After many weeks of riding my foul-weather bike [insert stock photo]:
I recently transitioned to my plastic one:
Having spent so much time crouched over those curly-type handlebars like they use in the Tour de France, I wondered if perhaps over the winter I’d reverted irrevocably to Fred-dom. The Lycra, the integrated shifting, the clicky-type shoes…it all felt, well, natural:
But today, with the salt and slush largely gone, I finally returned unto my Rivendell, and as soon as I sunk into that leather saddle my Fredness slunk away into the dark corner of my memory, like the guilty recollection of some drunken dalliance:
Consulting my meticulous records, I note that it’s been almost exactly one year since I first took delivery of this bicycle. (A popular courier service with a brown motif delivered it to me on March 6th of 2020.) Shortly thereafter, the world began to shut down, though through it all this bike opened my both my eyes and my crotch to a decidedly more jeans-and-underpants-oriented cycling existence. Sure, society may have been locked down, but I was riding free, free, FREE!!! In this sense, it was like a tab of LSD slipped to me while I languished in solitary confinement–they could imprison my body*, but they could not imprison my mind.
*[They didn’t really imprison my body, I still rode every day. While people were saying in the early days that it was irresponsible to ride lest you hurt yourself and single-handedly overwhelm the hospital system, my attitude was always, “If I sustain an injury and there’s no room for me in the hospital, go ahead and shoot me where I lie, it was worth it.” In fact that’s exactly what’s inscribed in my ROAD iD, and my offer still stands. ]
Anyway, here we are a year later, and this is a photo I took completely by accident, probably while checking my email or something:
For those of you who ride in and around New York City, please note that there are still patches of snow on the South County Trailway:
Portions of this path lie perpetually in shadow, which means there’s generally snow on it until like August.
One thing I’ll say about Rivendell is that it’s so smooth and comfortable it has almost a narcotic effect. While you can certainly ride it in a spirited fashion, you soon find yourself so subsumed in smoothness that you simply decide, “What’s the point?” The upshot of this is that, whereas on my plastic bike I find myself squeezing in an extra 10 miles, on the Rivendell I stop thinking about distance and how much ground I’ve covered and instead decide, “Fuck it, I’m going to hang a right and tool around Yonkers:”

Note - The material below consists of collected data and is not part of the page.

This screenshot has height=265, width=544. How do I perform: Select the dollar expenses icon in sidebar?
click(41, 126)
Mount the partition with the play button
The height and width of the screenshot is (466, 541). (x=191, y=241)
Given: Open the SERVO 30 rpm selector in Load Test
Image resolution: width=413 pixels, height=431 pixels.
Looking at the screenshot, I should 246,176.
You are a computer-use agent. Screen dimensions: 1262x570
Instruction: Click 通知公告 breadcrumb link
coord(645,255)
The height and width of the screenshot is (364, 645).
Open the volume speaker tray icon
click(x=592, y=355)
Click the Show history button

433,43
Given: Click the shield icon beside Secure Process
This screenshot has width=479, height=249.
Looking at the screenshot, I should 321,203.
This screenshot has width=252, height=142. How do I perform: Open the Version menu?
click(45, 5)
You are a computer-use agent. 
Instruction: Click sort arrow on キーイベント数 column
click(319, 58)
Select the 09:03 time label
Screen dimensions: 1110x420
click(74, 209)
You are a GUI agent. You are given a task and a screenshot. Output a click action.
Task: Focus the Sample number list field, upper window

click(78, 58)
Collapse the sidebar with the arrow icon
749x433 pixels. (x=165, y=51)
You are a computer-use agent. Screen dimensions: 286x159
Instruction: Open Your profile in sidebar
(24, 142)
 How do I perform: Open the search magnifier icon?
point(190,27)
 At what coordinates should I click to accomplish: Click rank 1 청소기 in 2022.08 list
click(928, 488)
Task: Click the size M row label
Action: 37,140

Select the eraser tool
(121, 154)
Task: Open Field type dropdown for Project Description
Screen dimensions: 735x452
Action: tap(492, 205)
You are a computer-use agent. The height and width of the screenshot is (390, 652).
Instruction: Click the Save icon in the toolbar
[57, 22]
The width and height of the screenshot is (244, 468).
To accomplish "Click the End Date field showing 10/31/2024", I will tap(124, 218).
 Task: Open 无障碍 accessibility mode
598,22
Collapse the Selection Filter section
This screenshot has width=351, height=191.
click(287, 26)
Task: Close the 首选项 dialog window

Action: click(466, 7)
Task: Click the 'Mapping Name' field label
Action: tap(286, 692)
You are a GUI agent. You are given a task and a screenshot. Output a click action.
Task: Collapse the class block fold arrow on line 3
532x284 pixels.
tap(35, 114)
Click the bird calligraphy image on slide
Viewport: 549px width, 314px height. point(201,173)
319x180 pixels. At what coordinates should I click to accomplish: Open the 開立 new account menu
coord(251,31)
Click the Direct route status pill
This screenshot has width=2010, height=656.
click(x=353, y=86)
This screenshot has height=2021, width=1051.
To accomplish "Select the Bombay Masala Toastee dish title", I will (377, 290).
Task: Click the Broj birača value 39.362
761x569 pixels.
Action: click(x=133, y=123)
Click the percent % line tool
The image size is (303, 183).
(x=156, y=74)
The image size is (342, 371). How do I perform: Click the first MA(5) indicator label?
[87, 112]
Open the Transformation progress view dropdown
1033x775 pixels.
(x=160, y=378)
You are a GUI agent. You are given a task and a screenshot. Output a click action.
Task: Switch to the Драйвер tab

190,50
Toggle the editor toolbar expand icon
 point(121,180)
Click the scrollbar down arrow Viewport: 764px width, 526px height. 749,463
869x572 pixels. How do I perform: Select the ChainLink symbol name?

To crest a forbidding Yonkers summit and then gaze upon the stately skyline of New Rochelle is to experience the sort of aggressive mediocrity you wouldn’t think possible so close to Manhattan. Indeed, I stood there and took it in for a full nine seconds before remounting, pedaling away, and wondering to myself, “How the hell did I manage these last few weeks without a kickstand???”